Nature Medicine 28, 1 doi: 10.1038/s41591-021-01578-1

重症急性呼吸器症候群コロナウイルス2(SARS-CoV-2)感染は、小児および若年者(CYP;18歳未満)で致死的となることはまれである。しかし、CYPはSARS-CoV-2に感染しても無症状か症状が軽微であることが多いため、死亡リスクの定量化は難しい。

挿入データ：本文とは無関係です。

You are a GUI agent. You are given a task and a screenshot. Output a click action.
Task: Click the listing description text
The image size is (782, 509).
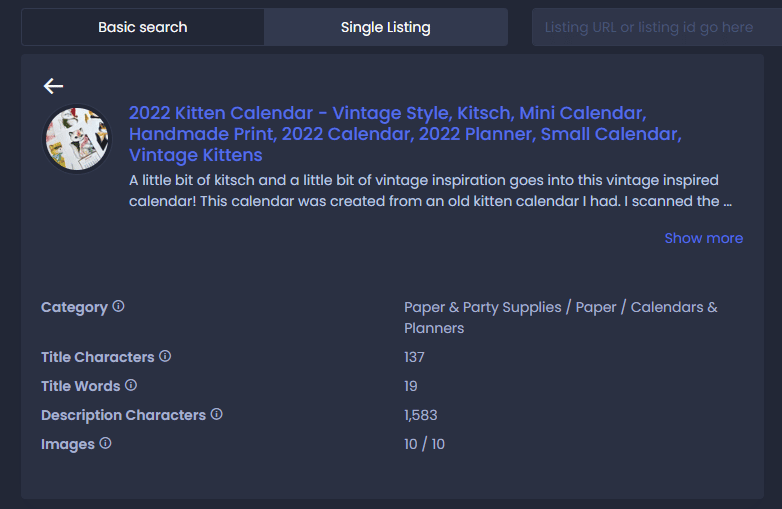[430, 190]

SARS-CoV-2感染の結果として死亡したCYPと他の原因で死亡したが、このウイルスに偶然感染していたCYPを区別するために、我々は2020年3月から2021年2月までのSARS-CoV-2検査陽性のCYP死亡例の全てを臨床的に精査した。優勢だったSARS-CoV-2変異株は、野生株とアルファ株であった。本論文では、英国在住の1202万3568人のCYPのうち、3105人が死亡し、その中にはSARS-CoV-2陽性者が61人含まれていたことを示す。これらの死亡者のうち、25人がSARS-CoV-2感染による死亡であり(死亡率は100万人当たり2人)、そのうちの22人は新型コロナウイルス感染症(COVID-19;SARS-CoV-2感染に関連する臨床疾患)によるものであり、3人はSARS-CoV-2に一時的に関連する小児多系統炎症性症候群によるものであった。全体で、SARS-CoV-2検査陽性のCYPの99.995%が生き延びた。10歳以上のCYP、アジア系や黒人という民族的背景、併存疾患は、他のCYP死亡と比べるとSARS-CoV-2関連死では大きな割合を占めていた。これらの結果は、子どもの感染からの保護やワクチン接種に関する決定を導くのに重要である。新たな変異株は死亡リスクが異なる可能性があり、同様の方法で評価を行うべきであろう。